Landlords - ever considered submitting an early tax return?
Did you know you can submit your Self Assessment tax return for the 2022 to 2023 tax year from 6 April 2023?
You might be thinking, now why would I want to do that, the deadline is not until 31 January? No one particularly enjoys organising their taxes, many find it a daunting task, and so of course it’s tempting to put it off while you can. But why not make this the year that you change your approach, and discover the benefits of early filing?
HMRC has recently revealed that the number of Self Assessment customers who choose to file their tax return on the first day of the tax year (6 April 2023) has more than doubled since 2018, with 77,500 customers submitting their tax return for the 2022 to 2023 tax year on 6 April 2023, compared to almost 37,000 customers on 6 April 2018 for the 2017 to 2018 tax year.
Here’s why they’re doing it, and why you should join the growing numbers of early filers.
Early filing does not mean early payment
Choosing to file your tax return early does not mean you have to pay HMRC any money early. The 31 January deadline for payment remains unchanged. If you choose to pay your tax bill earlier for your own convenience, that’s fine. When you file early, you get to know what your tax bill is going to be, which can help you plan ahead.
Know what you owe
Knowing what you owe means you can arrange your finances appropriately before the Self Assessment deadline on 31 January. It puts you in control so you can plan how you’ll make the payments to cover the bill, whether you choose to spread the costs over time or just stick with lump sum payments. Customers can pay their tax bill in around 60 seconds via the free and secure HMRC app.
Set up a budget plan
HMRC offers a Budget Payment Plan facility.
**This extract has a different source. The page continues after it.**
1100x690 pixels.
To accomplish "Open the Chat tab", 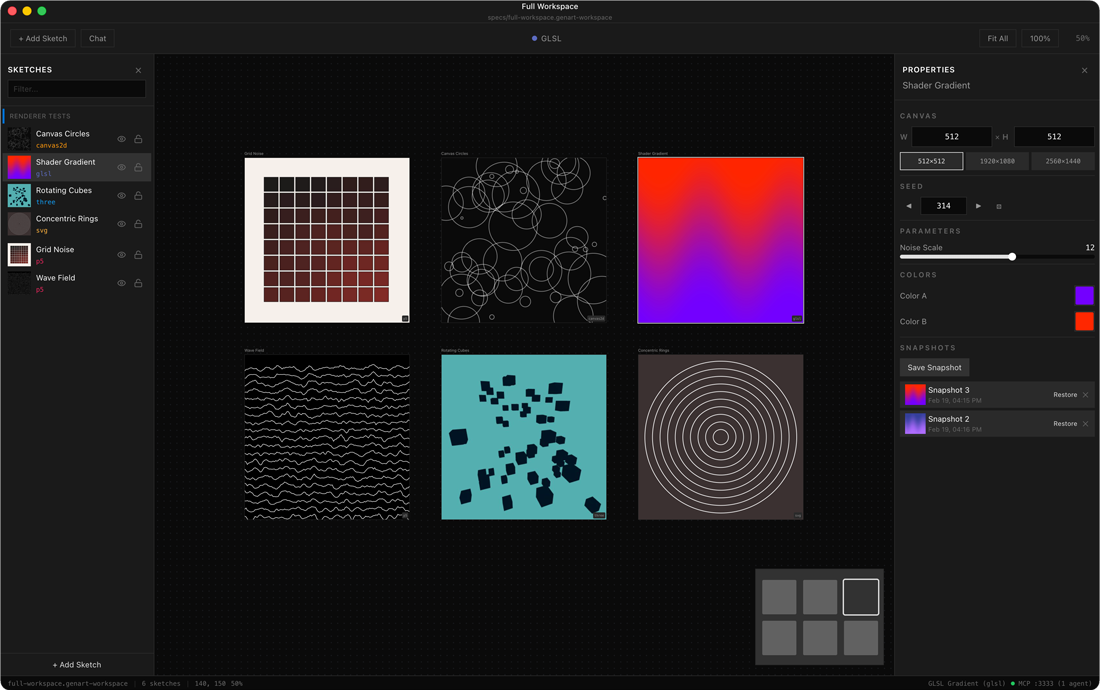I will [96, 38].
Customers can choose how much and how often they want to pay by Direct Debit – putting you in full control of managing your bill. You can find out more on GOV.UK.
Get any refund faster
If you’ve paid too much tax during the 2022 to 2023 tax year, HMRC will let you know as soon as your tax return has been processed and arrange for any overpayment to be refunded. That’s money in your pocket months before you’d get it if you put off filing your return until nearer the deadline.
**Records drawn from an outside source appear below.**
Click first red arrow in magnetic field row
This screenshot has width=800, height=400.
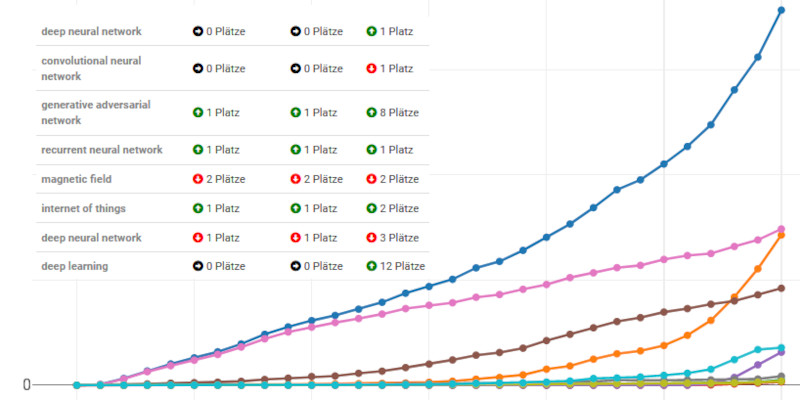[x=198, y=179]
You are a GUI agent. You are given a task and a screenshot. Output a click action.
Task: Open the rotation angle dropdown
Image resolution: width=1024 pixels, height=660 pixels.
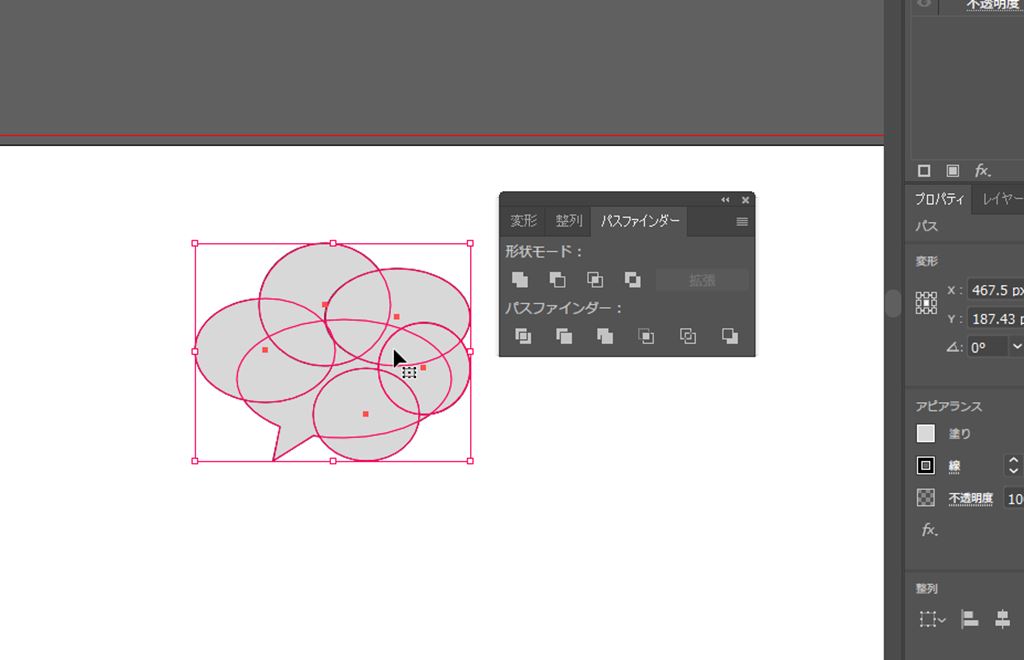tap(1016, 347)
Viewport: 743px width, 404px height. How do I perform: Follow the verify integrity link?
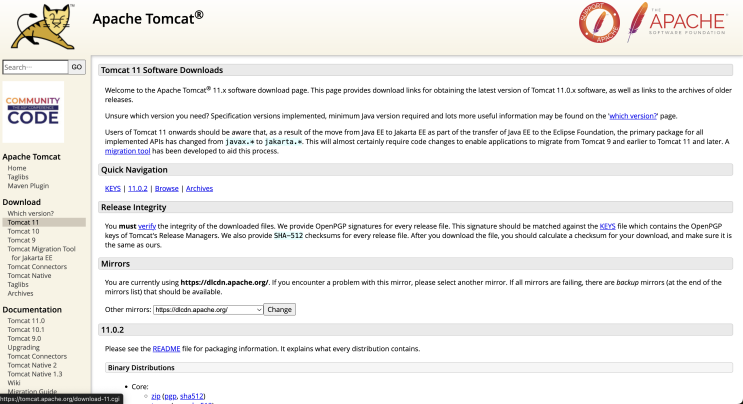(x=146, y=227)
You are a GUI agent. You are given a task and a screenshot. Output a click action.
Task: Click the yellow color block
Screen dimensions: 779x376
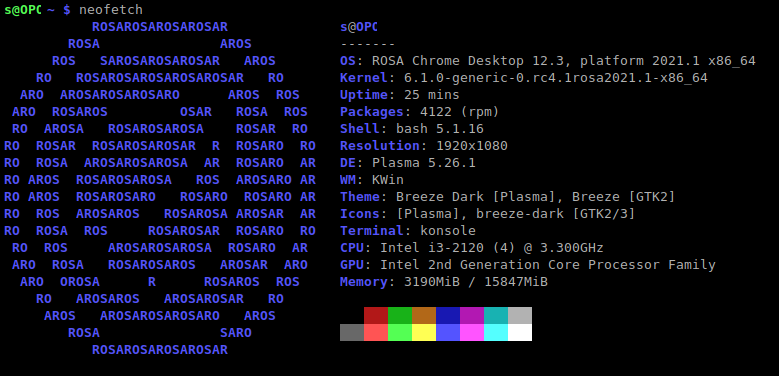(424, 332)
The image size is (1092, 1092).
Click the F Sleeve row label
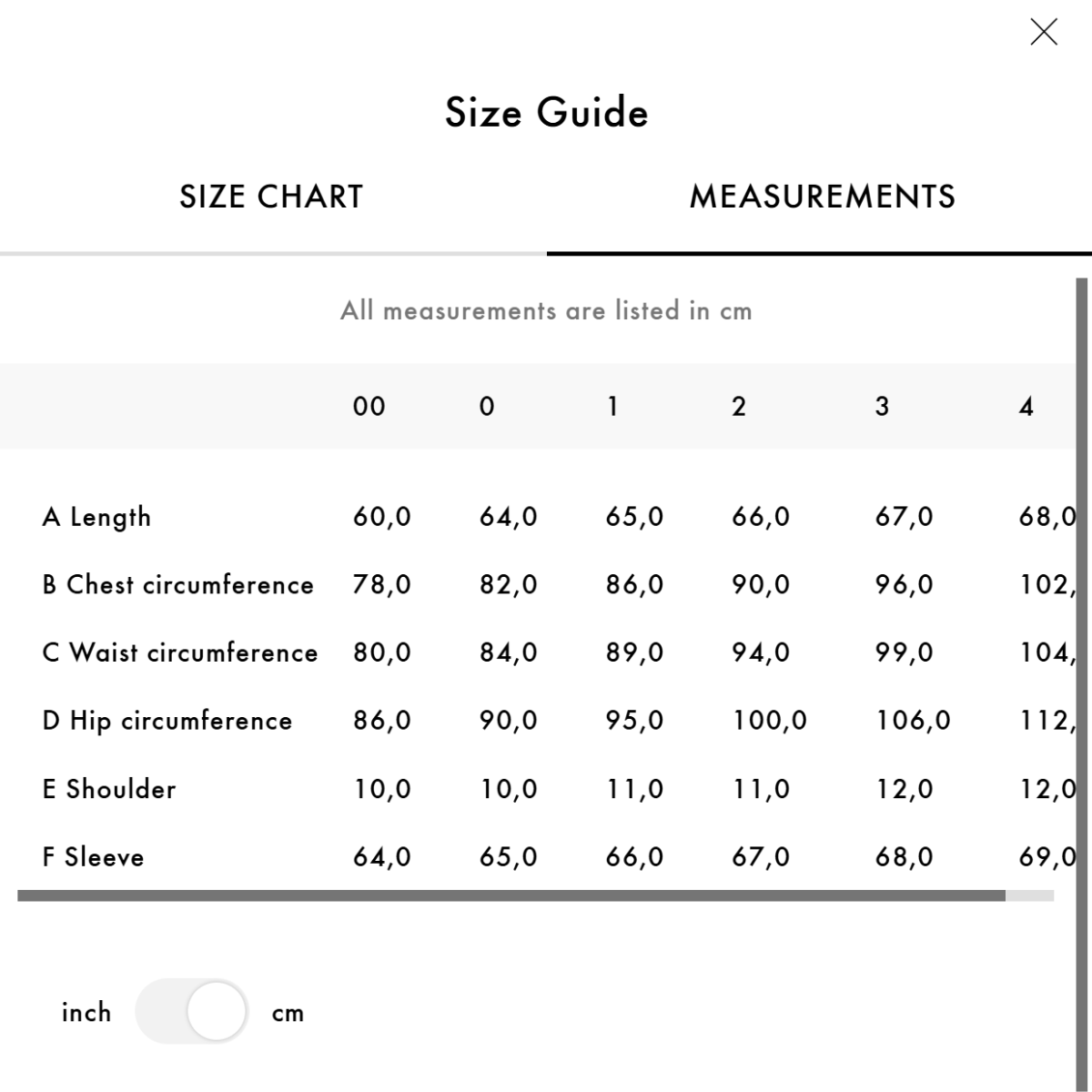(93, 857)
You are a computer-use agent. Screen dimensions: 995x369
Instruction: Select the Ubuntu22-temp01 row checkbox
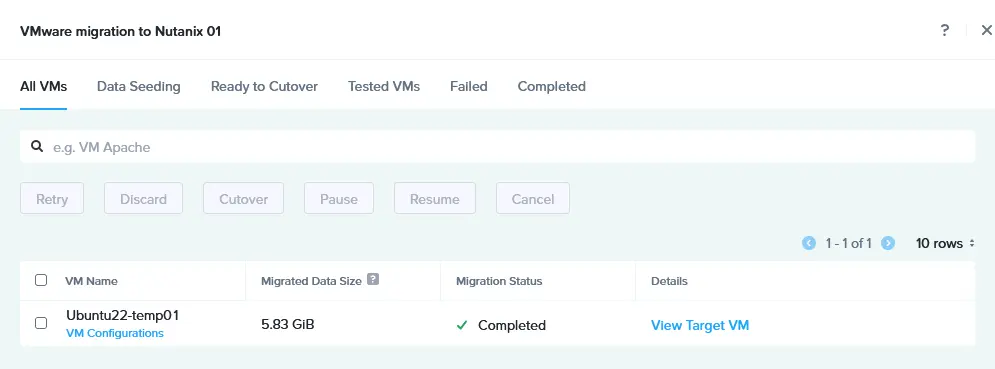click(x=41, y=323)
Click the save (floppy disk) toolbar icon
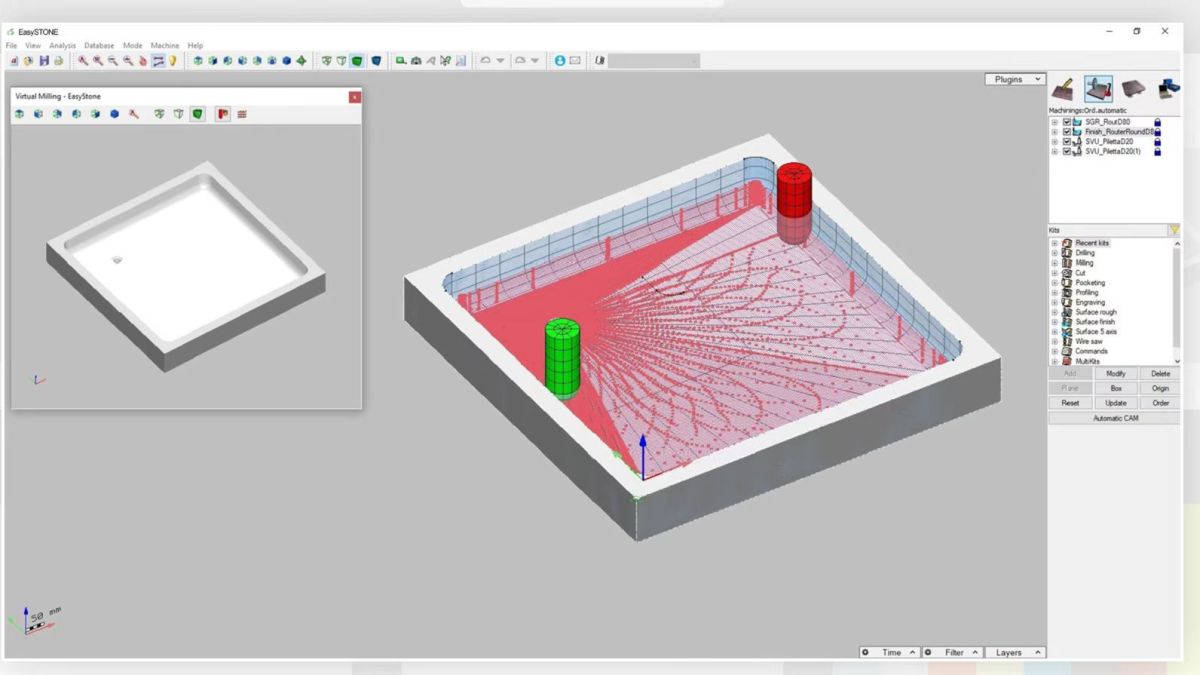 point(45,61)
Have time to understand if you need help and to get that help
The cost of living means many people are experiencing financial pressures right now and if you’re feeling the pinch, your tax bill will probably be a further source of worry. The best thing is to do is to not put off filing your return.
Filing early will mean you have more time to look into your payment options if you’re unable to pay in full by the deadline. HMRC is keen to help customers explore these options, which may include paying your tax bill in instalments through a Time to Pay arrangement, many customers can set this up online. See if this could work for visit GOV.UK
If you’re applying for a mortgage, loan, lease or you want to access certain benefits and schemes such as Tax-Free Childcare, then you’ll need proof of income. Completing your tax return sooner gives you that proof and it means you’ll have an extra year’s worth of accounts which will save you time if you need it.
Goodbye to last minute stress
There’s absolutely nothing worse than the panic that sets in with an impending and important deadline, which only gets worse when you realise you’ve made a mistake or have forgotten something that you need for your tax return.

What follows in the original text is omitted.